* **Given records**:
______

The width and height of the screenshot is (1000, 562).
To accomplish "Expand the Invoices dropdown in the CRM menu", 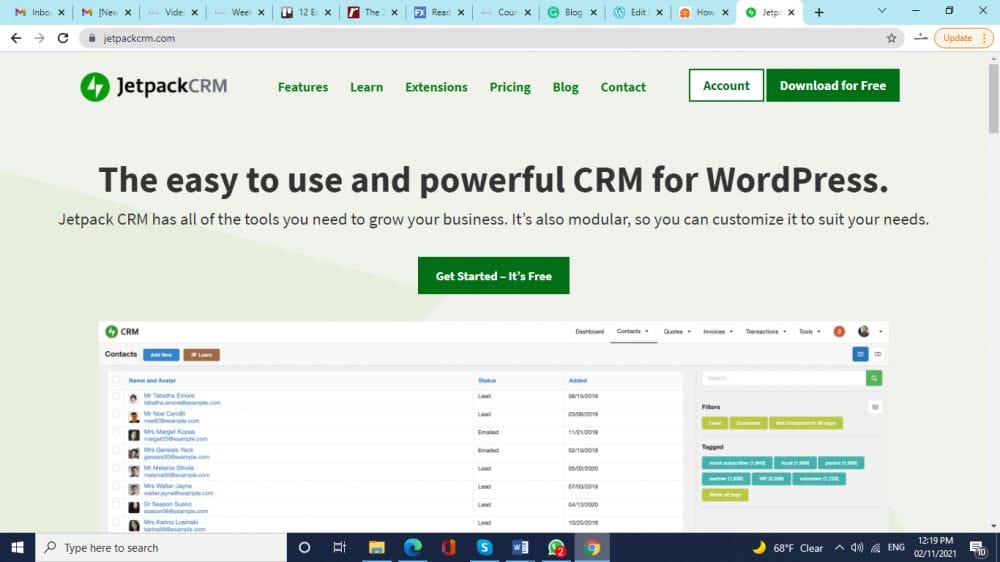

______

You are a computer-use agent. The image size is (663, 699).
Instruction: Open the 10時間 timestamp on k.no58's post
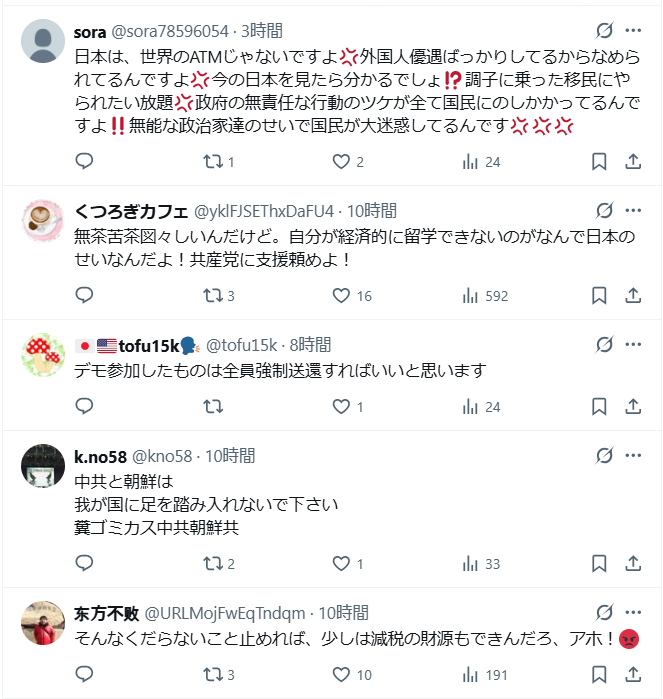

______

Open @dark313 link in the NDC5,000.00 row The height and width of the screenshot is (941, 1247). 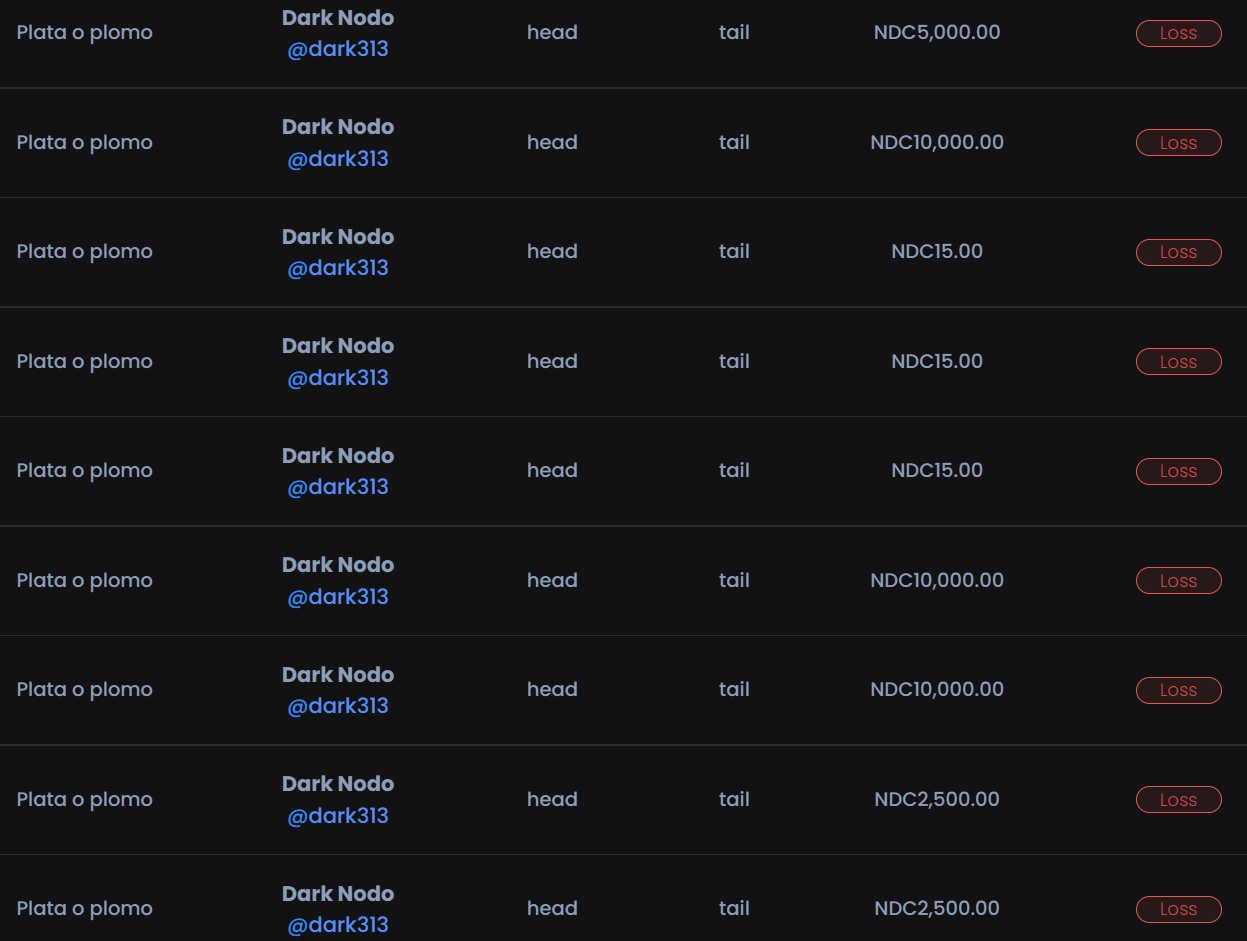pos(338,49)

______

* **About this exercise**: Skip every picture, and restate word for word only the lines above from the line containing "The width and" to the line containing "the Invoices dropdown", both of them included.

* **Answer to this exercise**:
The width and height of the screenshot is (1000, 562).
To accomplish "Expand the Invoices dropdown in the CRM menu", 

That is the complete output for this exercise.